* [WHAT YOU WILL DO]
Pick out and copy every line of the rows below that contains the word "Open". Case counts.

* [INPUT RECORDS]
## begin

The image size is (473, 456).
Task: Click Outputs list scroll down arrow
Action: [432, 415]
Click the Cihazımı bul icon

## end
## begin

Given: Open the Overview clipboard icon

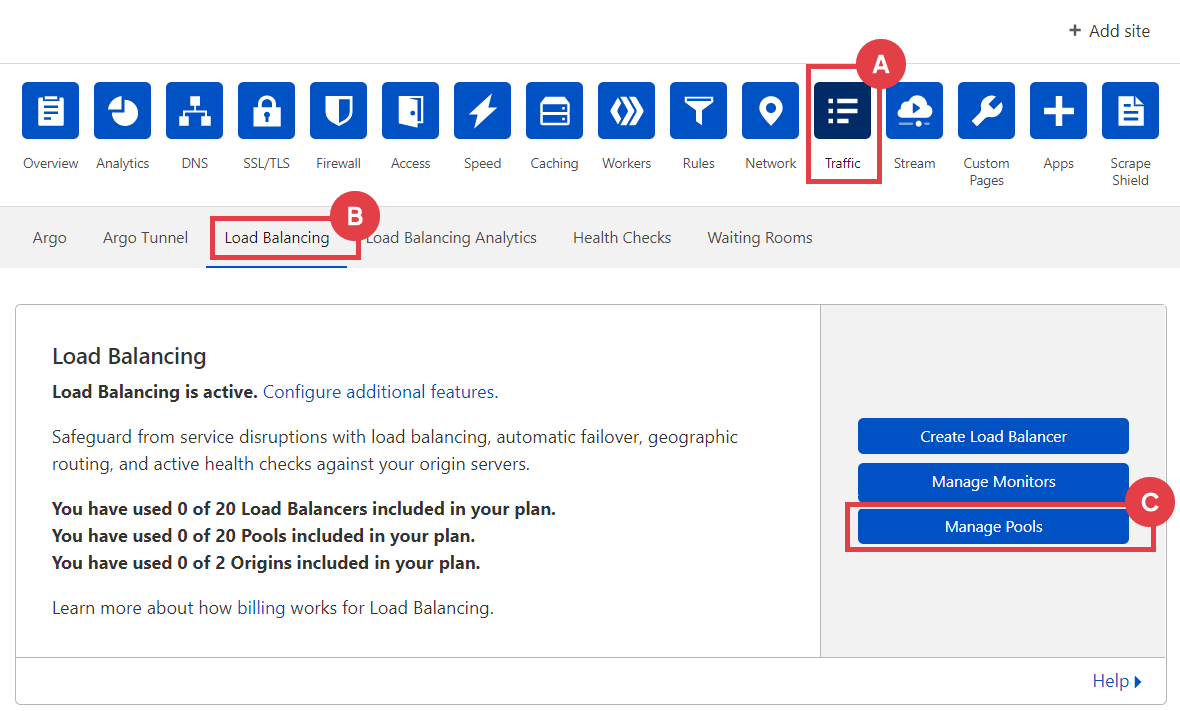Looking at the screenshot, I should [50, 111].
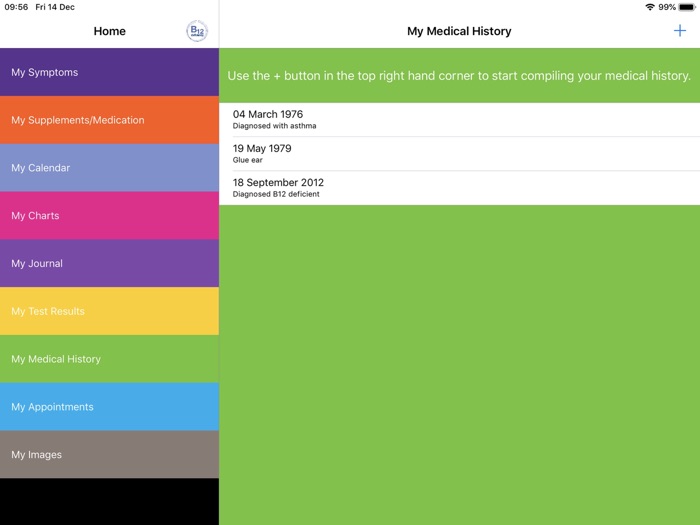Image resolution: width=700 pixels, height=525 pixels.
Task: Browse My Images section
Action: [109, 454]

## end
## begin

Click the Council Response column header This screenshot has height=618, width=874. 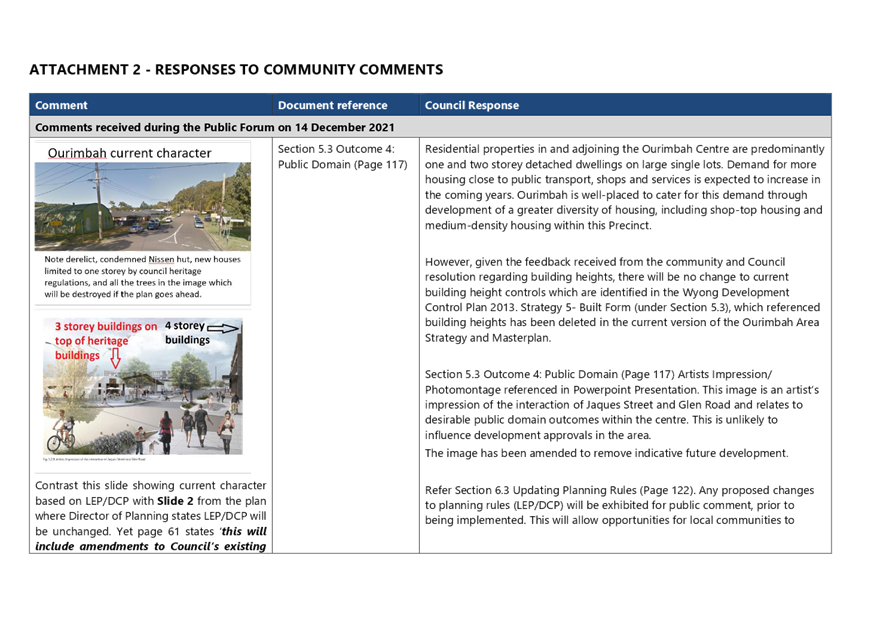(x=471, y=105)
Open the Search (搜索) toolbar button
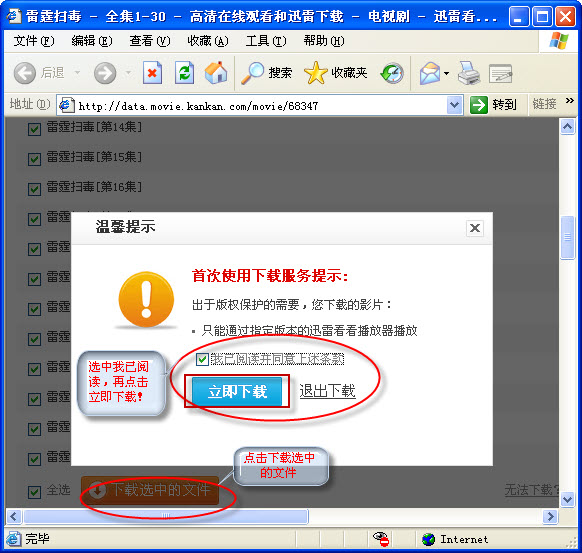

## end

* [RESPONSE BELOW]
Given: Open the Overview clipboard icon
Open the Search (搜索) toolbar button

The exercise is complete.